Deliver Results Understand the mission and output of your team; set SMART objectives and deliver

Drive Change Focus on agility and commitment to continuous improvement; Understand and act on internal and external drivers of change

Build Capability Foster a culture of learning and development; Support individual growth through continuous feedback to achieve personal and professional goals

Cultivate Innovation Openly embrace, create, implement and support new and innovative ideas, processes and technology that deliver business results

LI-TO1

PHYSICAL DEMANDS / WORK ENVIRONMENT

All positions in our office require interaction with people and technology while either standing or sitting.
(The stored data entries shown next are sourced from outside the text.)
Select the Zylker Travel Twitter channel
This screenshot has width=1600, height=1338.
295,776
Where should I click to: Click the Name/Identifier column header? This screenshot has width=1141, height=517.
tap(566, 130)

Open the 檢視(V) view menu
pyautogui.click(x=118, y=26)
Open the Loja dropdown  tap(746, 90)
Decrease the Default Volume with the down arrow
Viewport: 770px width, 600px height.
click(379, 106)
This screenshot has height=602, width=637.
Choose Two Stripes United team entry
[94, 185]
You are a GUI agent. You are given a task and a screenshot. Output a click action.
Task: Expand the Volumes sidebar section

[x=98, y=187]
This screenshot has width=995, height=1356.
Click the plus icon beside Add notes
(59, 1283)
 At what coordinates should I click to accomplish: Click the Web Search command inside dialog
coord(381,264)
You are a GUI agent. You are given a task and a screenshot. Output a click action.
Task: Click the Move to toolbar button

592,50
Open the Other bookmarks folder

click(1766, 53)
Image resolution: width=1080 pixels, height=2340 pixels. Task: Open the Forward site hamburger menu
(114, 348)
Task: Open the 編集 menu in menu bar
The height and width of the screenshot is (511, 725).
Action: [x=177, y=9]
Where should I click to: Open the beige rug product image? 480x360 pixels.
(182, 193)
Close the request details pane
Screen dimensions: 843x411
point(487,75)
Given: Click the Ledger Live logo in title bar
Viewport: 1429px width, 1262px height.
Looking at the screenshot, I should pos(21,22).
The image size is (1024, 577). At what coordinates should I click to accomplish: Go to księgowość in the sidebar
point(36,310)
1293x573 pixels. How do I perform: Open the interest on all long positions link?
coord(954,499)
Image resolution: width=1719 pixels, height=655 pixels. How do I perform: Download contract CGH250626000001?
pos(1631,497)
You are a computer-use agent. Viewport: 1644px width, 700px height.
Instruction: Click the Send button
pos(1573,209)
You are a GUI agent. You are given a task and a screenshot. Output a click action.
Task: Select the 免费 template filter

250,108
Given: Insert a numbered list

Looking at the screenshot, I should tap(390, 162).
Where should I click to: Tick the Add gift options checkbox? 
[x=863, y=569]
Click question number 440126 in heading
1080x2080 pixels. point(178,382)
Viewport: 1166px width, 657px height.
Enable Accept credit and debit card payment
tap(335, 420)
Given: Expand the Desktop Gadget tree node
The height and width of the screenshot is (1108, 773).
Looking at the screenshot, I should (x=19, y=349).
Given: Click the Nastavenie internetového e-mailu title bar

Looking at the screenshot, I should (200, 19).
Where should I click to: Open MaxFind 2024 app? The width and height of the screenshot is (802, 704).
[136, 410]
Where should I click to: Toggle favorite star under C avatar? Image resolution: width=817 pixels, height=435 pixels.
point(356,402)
In order to best service our customers, internal and external, all associates must be able to communicate face-to-face and on the phone with or without reasonable accommodation.

Gentherm is committed to compliance with its obligations under all applicable state and federal laws prohibiting employment discrimination.

In keeping with this commitment, it attempts to reasonably accommodate applicants and employees in accordance with the requirements of the disability discrimination laws.

It also invites individuals with disabilities to participate in a good faith, interactive process to identify reasonable accommodations that can be made without imposing an undue hardship.

Gentherm is an Equal Opportunity Employer. All qualified applicants will receive consideration for employment without regard to race, color, religion, sex, age, national origin, genetic information, sexual orientation, gender identity, disability or protected veteran status.